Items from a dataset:

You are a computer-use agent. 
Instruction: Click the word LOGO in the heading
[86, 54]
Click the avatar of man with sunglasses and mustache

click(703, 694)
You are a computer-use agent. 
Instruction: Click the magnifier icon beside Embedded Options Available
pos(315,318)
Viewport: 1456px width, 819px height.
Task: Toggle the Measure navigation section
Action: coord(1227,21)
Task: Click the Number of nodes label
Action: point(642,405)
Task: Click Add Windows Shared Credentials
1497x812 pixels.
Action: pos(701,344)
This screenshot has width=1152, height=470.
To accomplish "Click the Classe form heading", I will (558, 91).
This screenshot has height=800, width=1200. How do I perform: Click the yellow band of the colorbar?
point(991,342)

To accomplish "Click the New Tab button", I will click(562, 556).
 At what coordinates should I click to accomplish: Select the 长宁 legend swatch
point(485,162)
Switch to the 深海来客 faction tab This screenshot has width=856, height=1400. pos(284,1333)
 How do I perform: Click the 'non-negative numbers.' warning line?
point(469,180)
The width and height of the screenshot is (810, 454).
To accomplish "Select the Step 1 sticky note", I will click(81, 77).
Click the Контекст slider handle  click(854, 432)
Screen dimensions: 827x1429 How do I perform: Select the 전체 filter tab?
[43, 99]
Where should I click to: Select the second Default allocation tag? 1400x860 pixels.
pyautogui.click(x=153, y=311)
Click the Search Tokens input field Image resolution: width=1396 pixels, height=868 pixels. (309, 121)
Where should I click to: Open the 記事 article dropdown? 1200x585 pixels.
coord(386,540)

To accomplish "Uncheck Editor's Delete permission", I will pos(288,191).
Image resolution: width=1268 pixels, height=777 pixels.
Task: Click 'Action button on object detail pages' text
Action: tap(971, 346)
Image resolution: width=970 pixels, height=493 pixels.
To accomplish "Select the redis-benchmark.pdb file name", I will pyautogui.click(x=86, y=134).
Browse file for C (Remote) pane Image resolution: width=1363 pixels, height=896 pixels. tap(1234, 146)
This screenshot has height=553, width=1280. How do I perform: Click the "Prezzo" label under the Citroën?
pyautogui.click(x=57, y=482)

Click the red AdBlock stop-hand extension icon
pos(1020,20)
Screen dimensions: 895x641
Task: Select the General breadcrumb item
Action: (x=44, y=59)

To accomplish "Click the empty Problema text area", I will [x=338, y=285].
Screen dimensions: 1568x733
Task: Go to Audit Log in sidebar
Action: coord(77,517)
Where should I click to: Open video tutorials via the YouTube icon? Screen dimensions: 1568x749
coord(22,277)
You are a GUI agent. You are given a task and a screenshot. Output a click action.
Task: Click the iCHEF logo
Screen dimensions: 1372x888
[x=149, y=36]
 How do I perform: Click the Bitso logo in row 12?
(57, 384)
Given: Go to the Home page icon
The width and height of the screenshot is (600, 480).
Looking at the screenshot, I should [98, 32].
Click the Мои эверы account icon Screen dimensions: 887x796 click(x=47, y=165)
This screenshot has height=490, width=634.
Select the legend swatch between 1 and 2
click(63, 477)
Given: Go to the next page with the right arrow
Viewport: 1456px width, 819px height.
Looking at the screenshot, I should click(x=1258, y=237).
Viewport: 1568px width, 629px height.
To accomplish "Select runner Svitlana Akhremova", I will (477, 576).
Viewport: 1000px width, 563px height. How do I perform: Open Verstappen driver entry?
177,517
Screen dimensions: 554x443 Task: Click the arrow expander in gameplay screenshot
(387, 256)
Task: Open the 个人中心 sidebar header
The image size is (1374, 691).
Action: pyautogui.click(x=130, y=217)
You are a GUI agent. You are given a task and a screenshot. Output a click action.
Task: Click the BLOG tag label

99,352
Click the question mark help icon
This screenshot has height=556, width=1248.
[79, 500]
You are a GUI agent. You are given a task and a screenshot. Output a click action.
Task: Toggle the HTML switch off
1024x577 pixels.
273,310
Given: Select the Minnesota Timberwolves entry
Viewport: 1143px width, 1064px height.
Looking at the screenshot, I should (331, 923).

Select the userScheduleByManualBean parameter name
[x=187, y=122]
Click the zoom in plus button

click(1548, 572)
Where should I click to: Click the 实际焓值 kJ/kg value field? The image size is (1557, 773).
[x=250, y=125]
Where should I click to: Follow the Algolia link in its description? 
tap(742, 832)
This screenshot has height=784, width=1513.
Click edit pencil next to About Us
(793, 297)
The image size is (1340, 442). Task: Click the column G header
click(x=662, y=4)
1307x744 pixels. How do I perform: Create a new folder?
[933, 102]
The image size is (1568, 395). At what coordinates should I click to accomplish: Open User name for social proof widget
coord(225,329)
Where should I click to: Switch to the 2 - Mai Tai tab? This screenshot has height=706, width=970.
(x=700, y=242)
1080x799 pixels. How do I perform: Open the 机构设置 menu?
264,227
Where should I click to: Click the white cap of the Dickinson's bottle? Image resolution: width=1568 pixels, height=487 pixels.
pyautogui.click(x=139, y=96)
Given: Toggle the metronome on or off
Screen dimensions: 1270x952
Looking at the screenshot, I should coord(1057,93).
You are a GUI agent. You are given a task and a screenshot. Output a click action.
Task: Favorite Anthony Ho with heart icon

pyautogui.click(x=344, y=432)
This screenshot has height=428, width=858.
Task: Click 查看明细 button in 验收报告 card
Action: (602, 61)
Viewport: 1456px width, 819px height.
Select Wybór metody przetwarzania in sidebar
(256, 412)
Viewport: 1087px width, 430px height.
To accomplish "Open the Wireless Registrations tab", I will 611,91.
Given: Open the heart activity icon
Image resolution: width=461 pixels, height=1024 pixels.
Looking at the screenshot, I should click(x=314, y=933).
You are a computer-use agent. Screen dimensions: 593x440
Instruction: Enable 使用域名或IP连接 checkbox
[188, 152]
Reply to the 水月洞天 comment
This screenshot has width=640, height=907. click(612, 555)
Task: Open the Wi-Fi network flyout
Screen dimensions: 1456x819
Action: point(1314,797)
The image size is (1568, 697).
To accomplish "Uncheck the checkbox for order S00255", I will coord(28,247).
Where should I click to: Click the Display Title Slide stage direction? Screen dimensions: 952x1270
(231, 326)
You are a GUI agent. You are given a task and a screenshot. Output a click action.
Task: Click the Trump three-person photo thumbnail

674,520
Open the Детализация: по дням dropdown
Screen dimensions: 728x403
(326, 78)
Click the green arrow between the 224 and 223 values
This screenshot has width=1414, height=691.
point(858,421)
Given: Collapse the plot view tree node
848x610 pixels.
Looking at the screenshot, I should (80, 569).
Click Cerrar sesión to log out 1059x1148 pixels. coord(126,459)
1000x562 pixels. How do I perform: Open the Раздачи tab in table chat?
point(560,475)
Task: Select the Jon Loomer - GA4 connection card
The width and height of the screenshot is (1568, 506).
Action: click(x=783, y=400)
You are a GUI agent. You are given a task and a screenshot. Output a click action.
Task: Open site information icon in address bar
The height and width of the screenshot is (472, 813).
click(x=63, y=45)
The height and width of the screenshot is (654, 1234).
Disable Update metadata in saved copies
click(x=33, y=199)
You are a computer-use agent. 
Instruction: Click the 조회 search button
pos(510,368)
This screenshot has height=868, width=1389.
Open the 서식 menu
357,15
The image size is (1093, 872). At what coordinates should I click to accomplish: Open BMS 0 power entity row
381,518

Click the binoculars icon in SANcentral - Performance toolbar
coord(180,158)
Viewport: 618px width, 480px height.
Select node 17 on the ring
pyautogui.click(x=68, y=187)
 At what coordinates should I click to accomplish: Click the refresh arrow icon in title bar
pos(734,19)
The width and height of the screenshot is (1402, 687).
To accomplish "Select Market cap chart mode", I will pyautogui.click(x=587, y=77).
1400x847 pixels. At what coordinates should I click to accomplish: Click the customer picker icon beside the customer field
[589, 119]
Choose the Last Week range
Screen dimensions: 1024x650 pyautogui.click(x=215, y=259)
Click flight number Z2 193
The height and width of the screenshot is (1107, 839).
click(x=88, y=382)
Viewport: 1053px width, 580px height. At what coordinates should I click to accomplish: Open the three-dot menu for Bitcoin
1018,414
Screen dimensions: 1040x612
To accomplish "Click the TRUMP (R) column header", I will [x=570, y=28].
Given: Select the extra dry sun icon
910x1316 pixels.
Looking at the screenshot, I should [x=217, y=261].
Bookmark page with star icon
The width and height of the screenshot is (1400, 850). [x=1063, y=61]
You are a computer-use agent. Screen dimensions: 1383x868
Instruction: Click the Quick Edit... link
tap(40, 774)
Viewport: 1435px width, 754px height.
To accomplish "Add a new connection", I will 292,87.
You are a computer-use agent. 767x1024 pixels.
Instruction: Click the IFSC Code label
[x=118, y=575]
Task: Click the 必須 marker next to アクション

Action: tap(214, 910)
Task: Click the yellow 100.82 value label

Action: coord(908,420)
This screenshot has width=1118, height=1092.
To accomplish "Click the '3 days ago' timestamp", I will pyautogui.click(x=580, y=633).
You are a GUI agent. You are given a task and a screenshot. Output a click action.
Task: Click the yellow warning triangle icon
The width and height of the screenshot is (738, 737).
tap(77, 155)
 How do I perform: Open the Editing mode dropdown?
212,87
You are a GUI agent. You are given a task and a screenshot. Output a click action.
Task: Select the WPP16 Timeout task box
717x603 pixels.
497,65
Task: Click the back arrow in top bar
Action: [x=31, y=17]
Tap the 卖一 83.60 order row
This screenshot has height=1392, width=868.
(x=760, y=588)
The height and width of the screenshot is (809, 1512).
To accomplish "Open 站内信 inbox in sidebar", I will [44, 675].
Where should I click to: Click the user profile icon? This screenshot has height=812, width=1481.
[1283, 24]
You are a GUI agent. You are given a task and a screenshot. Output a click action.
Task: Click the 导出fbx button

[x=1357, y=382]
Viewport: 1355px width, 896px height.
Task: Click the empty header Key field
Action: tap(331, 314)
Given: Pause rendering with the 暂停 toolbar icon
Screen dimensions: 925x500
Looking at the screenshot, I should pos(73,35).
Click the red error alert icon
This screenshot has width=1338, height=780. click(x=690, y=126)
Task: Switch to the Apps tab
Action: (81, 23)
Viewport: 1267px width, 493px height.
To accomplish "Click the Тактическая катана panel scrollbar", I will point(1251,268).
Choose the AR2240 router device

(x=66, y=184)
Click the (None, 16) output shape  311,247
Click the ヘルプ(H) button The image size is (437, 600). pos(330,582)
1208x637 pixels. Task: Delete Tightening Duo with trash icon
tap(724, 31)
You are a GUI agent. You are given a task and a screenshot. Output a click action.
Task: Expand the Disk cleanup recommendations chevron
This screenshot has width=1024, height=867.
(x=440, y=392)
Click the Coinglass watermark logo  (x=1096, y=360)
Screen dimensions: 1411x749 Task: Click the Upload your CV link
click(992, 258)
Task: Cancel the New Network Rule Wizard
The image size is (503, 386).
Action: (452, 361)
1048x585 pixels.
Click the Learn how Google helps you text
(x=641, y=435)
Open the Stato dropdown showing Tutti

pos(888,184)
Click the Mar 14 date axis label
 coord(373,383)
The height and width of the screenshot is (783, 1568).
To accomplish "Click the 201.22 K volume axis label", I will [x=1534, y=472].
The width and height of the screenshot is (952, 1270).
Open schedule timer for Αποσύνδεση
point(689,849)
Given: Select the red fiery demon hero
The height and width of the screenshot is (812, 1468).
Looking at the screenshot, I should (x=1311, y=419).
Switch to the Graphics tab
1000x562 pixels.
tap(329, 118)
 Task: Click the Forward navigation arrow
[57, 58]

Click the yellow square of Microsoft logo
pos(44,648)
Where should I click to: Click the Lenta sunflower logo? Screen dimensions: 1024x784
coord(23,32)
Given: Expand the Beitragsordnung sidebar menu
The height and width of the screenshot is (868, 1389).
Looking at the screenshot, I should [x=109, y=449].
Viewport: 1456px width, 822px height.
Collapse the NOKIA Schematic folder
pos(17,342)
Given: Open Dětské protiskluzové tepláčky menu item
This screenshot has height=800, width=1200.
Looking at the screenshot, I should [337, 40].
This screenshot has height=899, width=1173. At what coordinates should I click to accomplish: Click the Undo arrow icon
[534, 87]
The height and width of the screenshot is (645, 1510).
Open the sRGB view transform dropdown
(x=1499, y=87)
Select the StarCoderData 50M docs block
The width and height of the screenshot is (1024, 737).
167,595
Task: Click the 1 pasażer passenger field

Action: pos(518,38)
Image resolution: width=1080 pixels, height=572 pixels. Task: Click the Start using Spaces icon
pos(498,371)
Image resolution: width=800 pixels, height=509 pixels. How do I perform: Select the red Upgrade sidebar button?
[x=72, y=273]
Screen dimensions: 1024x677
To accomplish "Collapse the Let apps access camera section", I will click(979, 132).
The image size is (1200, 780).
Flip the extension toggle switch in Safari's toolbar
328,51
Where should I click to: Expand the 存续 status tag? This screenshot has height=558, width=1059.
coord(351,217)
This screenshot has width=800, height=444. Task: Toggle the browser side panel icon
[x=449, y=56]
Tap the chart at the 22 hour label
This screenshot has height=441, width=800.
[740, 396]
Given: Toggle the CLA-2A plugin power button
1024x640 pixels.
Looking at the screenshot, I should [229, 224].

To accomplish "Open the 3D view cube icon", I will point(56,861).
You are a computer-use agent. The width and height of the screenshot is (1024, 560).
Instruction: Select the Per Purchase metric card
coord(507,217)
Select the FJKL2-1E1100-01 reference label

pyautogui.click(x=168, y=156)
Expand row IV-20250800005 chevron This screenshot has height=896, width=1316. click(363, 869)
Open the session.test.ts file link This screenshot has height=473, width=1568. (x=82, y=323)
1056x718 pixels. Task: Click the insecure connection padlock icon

_Exercise prompt_
Copy the lines of the listing word for word, starting at the line containing "The image size is (1200, 780)." and ending at the line containing "Looking at the screenshot, I should [229, 224].".

_Response to the exercise_
The image size is (1200, 780).
Flip the extension toggle switch in Safari's toolbar
328,51
Where should I click to: Expand the 存续 status tag? This screenshot has height=558, width=1059.
coord(351,217)
This screenshot has width=800, height=444. Task: Toggle the browser side panel icon
[x=449, y=56]
Tap the chart at the 22 hour label
This screenshot has height=441, width=800.
[740, 396]
Given: Toggle the CLA-2A plugin power button
1024x640 pixels.
Looking at the screenshot, I should [229, 224].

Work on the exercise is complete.